Copy exactly, and only, the lines that start at the line containing "Beth Hart – You Still Got Me (320, 2394)" and end at the last line of the material below.

────────────────

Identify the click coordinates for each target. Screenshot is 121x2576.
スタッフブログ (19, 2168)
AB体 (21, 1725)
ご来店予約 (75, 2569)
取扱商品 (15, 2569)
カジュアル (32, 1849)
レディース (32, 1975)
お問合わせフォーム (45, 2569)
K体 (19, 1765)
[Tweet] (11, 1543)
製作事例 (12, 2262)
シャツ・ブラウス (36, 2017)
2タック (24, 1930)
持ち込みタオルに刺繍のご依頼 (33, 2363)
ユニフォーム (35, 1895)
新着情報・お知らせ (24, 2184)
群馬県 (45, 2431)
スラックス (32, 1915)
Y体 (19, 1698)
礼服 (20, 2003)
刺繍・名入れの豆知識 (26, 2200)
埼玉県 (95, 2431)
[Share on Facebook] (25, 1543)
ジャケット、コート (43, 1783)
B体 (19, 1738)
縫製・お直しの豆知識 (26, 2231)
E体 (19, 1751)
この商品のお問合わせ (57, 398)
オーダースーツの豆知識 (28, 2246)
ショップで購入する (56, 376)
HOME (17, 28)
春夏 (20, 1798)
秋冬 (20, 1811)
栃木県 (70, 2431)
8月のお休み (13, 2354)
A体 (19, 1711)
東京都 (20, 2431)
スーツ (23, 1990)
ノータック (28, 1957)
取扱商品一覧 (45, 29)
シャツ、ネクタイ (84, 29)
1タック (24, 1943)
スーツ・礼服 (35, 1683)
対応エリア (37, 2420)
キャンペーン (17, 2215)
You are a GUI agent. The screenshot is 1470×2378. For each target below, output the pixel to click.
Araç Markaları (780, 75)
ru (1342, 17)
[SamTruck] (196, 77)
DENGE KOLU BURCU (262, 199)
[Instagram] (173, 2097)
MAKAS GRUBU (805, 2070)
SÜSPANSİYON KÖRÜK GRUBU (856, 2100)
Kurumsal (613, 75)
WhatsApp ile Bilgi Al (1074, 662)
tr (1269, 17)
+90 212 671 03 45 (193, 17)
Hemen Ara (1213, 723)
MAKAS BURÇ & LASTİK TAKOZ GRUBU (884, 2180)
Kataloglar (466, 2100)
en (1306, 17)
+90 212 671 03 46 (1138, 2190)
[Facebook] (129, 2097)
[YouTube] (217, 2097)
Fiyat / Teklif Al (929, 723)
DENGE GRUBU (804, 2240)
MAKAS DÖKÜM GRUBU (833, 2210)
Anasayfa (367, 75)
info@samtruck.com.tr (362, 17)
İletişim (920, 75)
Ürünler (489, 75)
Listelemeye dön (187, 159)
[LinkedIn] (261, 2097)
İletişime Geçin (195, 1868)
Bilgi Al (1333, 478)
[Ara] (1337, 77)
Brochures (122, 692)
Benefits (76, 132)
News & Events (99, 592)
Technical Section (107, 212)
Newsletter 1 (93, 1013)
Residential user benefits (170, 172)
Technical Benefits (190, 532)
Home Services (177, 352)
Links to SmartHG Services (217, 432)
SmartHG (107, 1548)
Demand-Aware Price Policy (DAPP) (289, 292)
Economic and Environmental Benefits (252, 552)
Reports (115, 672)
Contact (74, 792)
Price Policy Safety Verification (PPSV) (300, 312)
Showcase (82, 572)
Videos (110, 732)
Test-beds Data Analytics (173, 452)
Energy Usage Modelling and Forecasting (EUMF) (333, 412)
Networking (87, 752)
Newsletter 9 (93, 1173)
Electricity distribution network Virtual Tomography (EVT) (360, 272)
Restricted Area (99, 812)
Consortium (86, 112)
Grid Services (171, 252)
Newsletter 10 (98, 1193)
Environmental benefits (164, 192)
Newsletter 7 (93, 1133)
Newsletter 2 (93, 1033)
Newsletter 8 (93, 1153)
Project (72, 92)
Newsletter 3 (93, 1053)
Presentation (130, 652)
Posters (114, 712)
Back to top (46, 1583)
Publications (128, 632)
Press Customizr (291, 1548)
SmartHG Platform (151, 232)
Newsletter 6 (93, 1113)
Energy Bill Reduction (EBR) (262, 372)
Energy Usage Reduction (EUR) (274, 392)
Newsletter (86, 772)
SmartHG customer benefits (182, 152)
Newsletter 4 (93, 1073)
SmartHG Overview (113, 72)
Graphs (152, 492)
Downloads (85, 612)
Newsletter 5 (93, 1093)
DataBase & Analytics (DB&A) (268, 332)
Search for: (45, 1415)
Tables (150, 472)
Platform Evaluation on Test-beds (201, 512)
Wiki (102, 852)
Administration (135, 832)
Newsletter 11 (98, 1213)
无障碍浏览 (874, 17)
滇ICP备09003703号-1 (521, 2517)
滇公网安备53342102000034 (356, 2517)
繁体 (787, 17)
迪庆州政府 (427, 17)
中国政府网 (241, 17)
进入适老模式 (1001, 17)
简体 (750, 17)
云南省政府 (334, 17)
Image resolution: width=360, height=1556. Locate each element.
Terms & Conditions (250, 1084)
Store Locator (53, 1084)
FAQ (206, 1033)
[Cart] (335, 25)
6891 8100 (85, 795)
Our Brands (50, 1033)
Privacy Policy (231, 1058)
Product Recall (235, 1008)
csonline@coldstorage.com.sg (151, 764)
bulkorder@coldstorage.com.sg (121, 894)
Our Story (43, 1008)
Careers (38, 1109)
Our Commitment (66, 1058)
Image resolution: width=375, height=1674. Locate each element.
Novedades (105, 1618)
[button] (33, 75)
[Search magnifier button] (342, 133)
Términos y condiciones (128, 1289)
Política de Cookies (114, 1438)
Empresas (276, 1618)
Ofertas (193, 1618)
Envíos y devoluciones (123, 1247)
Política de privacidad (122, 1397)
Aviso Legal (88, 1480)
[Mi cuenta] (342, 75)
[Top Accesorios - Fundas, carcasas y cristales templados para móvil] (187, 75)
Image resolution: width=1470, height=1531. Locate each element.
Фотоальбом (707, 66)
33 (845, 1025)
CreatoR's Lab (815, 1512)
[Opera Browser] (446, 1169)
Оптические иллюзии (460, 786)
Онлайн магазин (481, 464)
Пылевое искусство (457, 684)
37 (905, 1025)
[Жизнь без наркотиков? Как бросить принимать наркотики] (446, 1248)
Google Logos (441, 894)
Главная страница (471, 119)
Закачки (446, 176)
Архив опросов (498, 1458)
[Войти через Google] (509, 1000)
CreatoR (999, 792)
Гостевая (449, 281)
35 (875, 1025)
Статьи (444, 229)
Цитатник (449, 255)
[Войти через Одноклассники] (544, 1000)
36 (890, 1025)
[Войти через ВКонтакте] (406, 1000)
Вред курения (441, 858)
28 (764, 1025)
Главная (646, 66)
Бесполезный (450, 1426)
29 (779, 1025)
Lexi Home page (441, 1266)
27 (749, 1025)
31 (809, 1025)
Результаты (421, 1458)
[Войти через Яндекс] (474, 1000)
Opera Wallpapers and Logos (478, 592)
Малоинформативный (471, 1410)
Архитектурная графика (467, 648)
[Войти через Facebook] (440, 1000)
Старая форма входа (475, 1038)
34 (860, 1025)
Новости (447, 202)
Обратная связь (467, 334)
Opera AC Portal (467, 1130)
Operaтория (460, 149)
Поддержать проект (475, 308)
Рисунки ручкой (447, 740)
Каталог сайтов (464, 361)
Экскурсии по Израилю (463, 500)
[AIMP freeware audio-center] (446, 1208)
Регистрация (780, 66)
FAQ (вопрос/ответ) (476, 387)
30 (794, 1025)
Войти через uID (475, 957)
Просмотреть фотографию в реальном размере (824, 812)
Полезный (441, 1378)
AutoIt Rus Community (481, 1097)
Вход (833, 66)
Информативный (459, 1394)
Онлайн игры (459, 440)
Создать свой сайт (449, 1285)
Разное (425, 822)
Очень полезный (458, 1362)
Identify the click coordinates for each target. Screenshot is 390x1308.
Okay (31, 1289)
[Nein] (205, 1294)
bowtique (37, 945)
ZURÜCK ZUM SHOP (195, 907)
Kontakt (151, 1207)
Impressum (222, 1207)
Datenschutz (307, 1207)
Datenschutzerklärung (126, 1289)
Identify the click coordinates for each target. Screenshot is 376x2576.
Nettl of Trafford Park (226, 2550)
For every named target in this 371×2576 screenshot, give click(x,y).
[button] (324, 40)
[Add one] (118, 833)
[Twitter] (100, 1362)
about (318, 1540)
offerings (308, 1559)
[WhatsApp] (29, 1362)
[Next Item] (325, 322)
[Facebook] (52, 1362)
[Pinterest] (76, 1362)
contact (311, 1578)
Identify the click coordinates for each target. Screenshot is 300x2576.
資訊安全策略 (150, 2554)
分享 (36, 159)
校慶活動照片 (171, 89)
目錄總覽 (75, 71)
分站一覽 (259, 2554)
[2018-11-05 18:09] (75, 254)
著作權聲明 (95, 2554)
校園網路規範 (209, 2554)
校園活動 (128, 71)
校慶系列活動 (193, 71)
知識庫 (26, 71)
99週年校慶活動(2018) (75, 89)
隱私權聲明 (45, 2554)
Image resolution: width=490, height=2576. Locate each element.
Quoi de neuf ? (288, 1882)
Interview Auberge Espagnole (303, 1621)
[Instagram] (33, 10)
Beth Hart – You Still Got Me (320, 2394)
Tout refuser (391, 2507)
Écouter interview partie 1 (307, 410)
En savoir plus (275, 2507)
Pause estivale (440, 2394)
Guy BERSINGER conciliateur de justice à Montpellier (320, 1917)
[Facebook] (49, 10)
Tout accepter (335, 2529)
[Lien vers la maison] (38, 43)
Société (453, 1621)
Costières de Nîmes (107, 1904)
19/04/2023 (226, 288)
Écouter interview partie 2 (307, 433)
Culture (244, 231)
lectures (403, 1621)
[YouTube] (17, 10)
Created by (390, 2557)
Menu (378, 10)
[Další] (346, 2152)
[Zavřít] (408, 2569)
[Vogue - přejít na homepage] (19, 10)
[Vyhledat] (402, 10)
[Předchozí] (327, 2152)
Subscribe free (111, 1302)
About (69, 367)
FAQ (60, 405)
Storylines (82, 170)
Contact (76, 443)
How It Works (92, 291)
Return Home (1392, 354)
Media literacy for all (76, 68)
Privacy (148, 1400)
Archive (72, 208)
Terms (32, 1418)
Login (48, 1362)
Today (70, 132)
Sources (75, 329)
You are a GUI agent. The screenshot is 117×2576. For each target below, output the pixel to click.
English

────────────────

- Answer box -
Beth Hart – You Still Got Me (320, 2394)
Tout refuser (391, 2507)
Écouter interview partie 1 (307, 410)
En savoir plus (275, 2507)
Pause estivale (440, 2394)
Guy BERSINGER conciliateur de justice à Montpellier (320, 1917)
[Facebook] (49, 10)
Tout accepter (335, 2529)
[Lien vers la maison] (38, 43)
Société (453, 1621)
Costières de Nîmes (107, 1904)
19/04/2023 (226, 288)
Écouter interview partie 2 (307, 433)
Culture (244, 231)
lectures (403, 1621)
[YouTube] (17, 10)
Created by (390, 2557)
Menu (378, 10)
[Další] (346, 2152)
[Zavřít] (408, 2569)
[Vogue - přejít na homepage] (19, 10)
[Vyhledat] (402, 10)
[Předchozí] (327, 2152)
Subscribe free (111, 1302)
About (69, 367)
FAQ (60, 405)
Storylines (82, 170)
Contact (76, 443)
How It Works (92, 291)
Return Home (1392, 354)
Media literacy for all (76, 68)
Privacy (148, 1400)
Archive (72, 208)
Terms (32, 1418)
Login (48, 1362)
Today (70, 132)
Sources (75, 329)
You are a GUI agent. The screenshot is 117×2576. For each target below, output the pixel to click.
English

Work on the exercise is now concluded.